La propuesta del Fondo Monetario Internacional (FMI) no se circunscribe solo al ajuste del gasto público o de las metas de superávit fiscal. El documento deja ver una orientación más profunda sobre el sistema tributario argentino, con impacto directo sobre trabajadores registrados, pequeños contribuyentes y provincias, mientras se propone aliviar la carga impositiva sobre sectores exportadores y grandes empresas. La baja de retenciones previo a la aprobación del desembolso del FMI es prueba de ello.
El informe sostiene que la reforma integral podría generar ingresos adicionales equivalentes al 3,3 por ciento del Producto Bruto Interno (PBI), con aproximadamente la mitad de esos recursos destinados a las provincias. El dato adquiere relevancia en momentos en que distintos gobernadores vienen denunciando una fuerte caída de transferencias nacionales y parálisis de obras públicas.
La sugerencia implica en los hechos una ampliación sustancial del universo de asalariados alcanzados. El documento propuso “reducir el umbral de ingresos”, armonizar deducciones y simplificar escalas de alícuotas. Según las estimaciones del organismo, esa reforma permitiría incrementar la recaudación en 0,4 puntos del PBI.
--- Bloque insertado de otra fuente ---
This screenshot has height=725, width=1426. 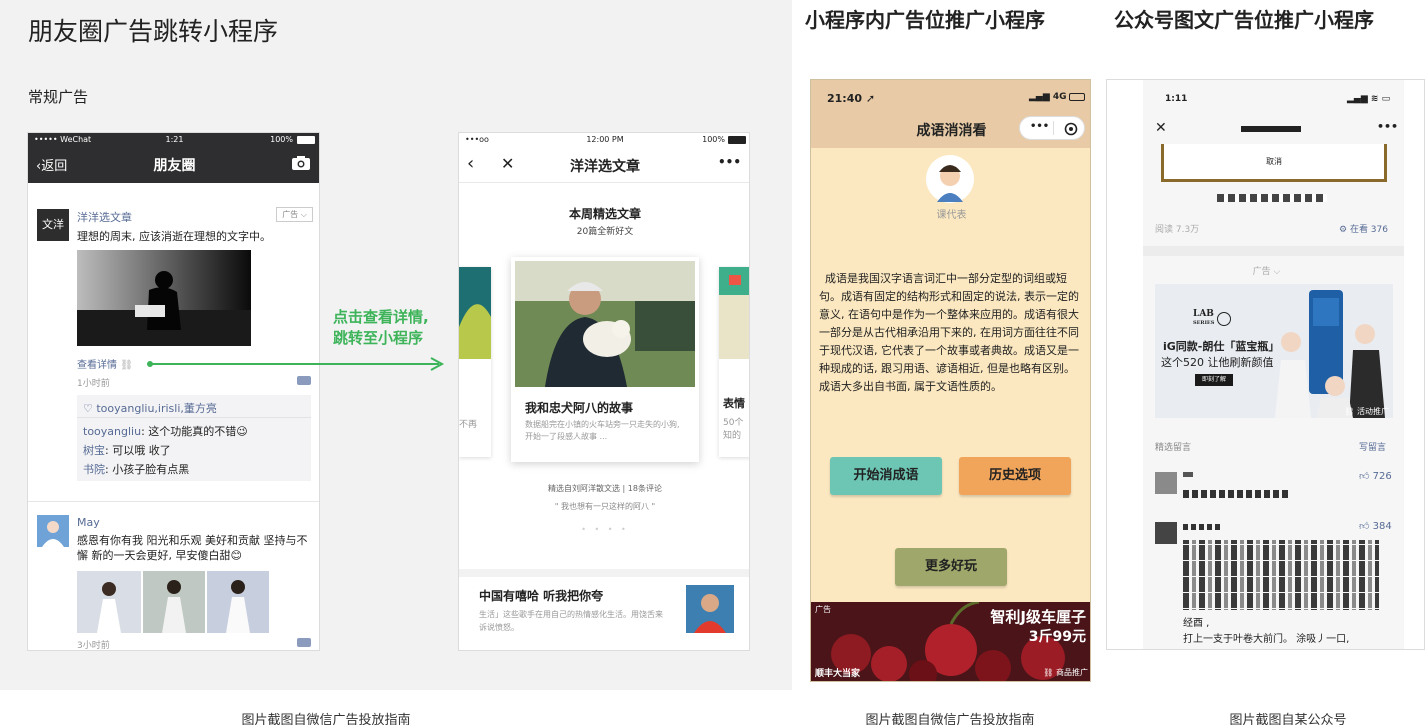 I want to click on banner-ad: 广告 智利J级车厘子 3斤99元 顺丰大当家 ⛓ 商品推广, so click(x=950, y=642).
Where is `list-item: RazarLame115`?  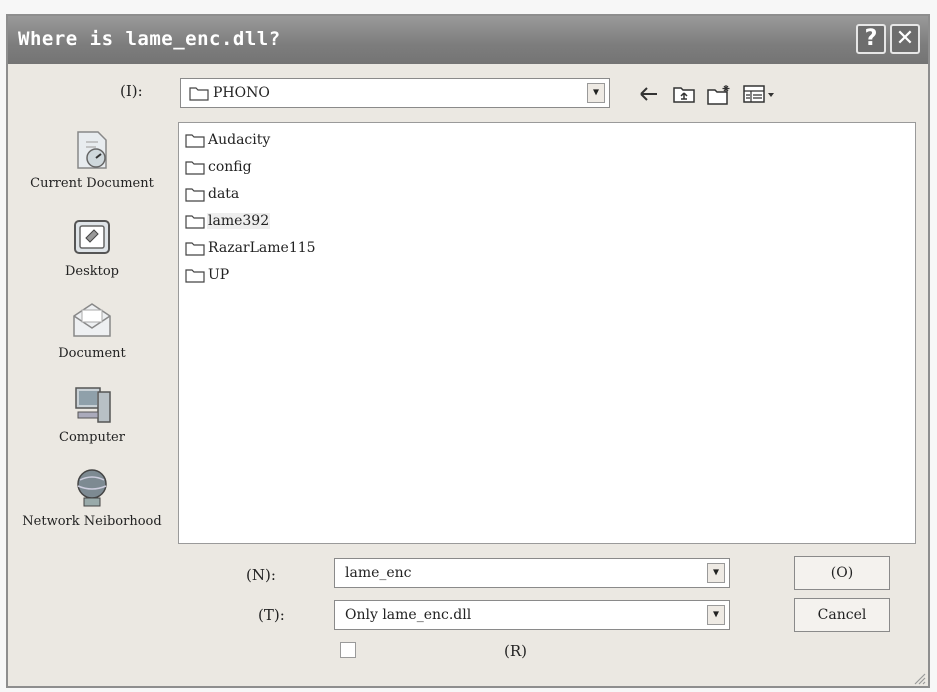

La discusión sobre Ganancias se produce además en un contexto de deterioro salarial. En ese escenario, la posibilidad de que una mayor proporción de trabajadores vuelva a pagar Ganancias reabre una disputa política y sindical que había marcado buena parte de los últimos años.
El FMI reconoció que el régimen simplificado permitió formalizar actividades y ampliar la cobertura previsional y de salud para millones de pequeños contribuyentes.